(Text segment):

Ayn Rand has stated that, "The first question to be answered, as a precondition of any attempt to define, to judge or to accept any specific system of ethics, is: Why does man need a code of values?" [1] But to ask that question presupposes a clear understanding of the meaning of ethics and the meaning of value. This paper examines those fundamental concepts.

The concept of "Value" has been especially problematic in the Objectivist system of ethics. The problem is the multiple meanings of "Value" found in the literature. When Ayn Rand describes value as "that which [an organism] acts to gain and/or keep," [2] value refers to the result of an organism's action as the organism achieves some goal in the service of its life. [3] When Rand speaks of a "code of values," [4] value refers to a principle from the hierarchical set of principles that a person has adopted as a guide to action. A principle to guide action (only applicable to human beings) and the result of an organism's action in the service of its life are quite different concepts. This paper argues that the latter meaning is primary and will restrict the term "Value" to that concept."

Equivocation in the use of a term is a major threat to philosophical clarity. This paper uses the term "Value" only to refer to the result of a life serving action taken by an organism. It never uses the term "Value" to refer to a principle in someone's hierarchical set of principles for guiding action. A moral principle or an action principle will be used to refer to a principle for guiding action. A moral code will be used to refer to a person's set of moral principles or action principles. For the special case when an action principle is aimed at the achievement of a value, the term, value principle is used. This clear separation of the two common uses of value will make the discussion clearer.

Two related terms - moral judgment and value judgment - need to be described. In the context of this paper, a moral judgment is the selection of an action principle to either include in or exclude from one's moral code. A value judgment is an individual's assessment of what is or is not a value or a value principle. This conceptual framework allows one to abstract value judgment from moral judgment and aids consideration of competing ethical systems.

To clarify the meaning of the concepts of ethics and value, we use the techniques in epistemology brilliantly expounded by Any Rand in her monograph, "Introduction to Objectivist Epistemology." We first ask, "What facts of reality give rise to the concepts of ethics and value?" After deriving those concepts, we can answer questions such as, "What is the objectively valid foundational principle for building an ethical system?" and "What are the implications of that principle for choosing the object of goal directed action?" The answers to these questions lead us to the theory of ethical egoism that Ayn Rand originated in her novels and in her seminal essay, "The Objectivist Ethics."

To simplify discussion, this paper initially focuses on the meaning of the concept of value in the context of those forms of life that do not have a volitional consciousness. The paper ends with a brief look at the concept of value as it applies to the human organism. The fact that human beings possess a volitional consciousness gives rise to the concept of ethics. The paper, "Objectivity and the Proof of Egoism," [5] examines the nature of objectivity in its application to ethics. The goal of "Objectivity and the Proof of Egoism" is to prove the foundational principle of a valid ethics and discuss its implication for building a moral code.

The Categories

What facts give rise to the concept of "Value?" To place the answer to that question in a fundamental context, we start with the fact of existence and the evidence of our senses.

(Stated problem): Reproduce the passage on ethics and value between "To simplify discussion, this" and "of our senses.", inclusive, swapping "volitional consciousness" for "capacity for choice". The data that comes next has no connection to the passage on ethics and value.

(Data extract):
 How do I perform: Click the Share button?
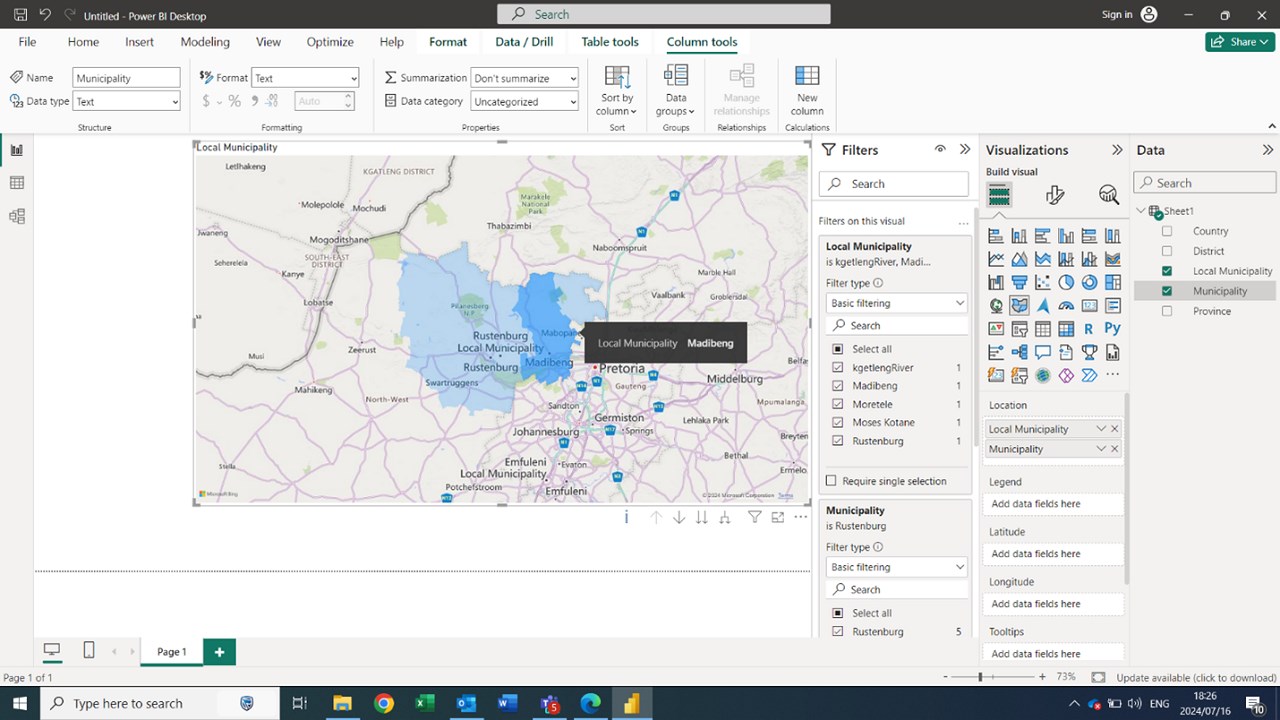[1240, 42]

(Finished exercise):
To simplify discussion, this paper initially focuses on the meaning of the concept of value in the context of those forms of life that do not have a capacity for choice. The paper ends with a brief look at the concept of value as it applies to the human organism. The fact that human beings possess a capacity for choice gives rise to the concept of ethics. The paper, "Objectivity and the Proof of Egoism," [5] examines the nature of objectivity in its application to ethics. The goal of "Objectivity and the Proof of Egoism" is to prove the foundational principle of a valid ethics and discuss its implication for building a moral code.

The Categories

What facts give rise to the concept of "Value?" To place the answer to that question in a fundamental context, we start with the fact of existence and the evidence of our senses.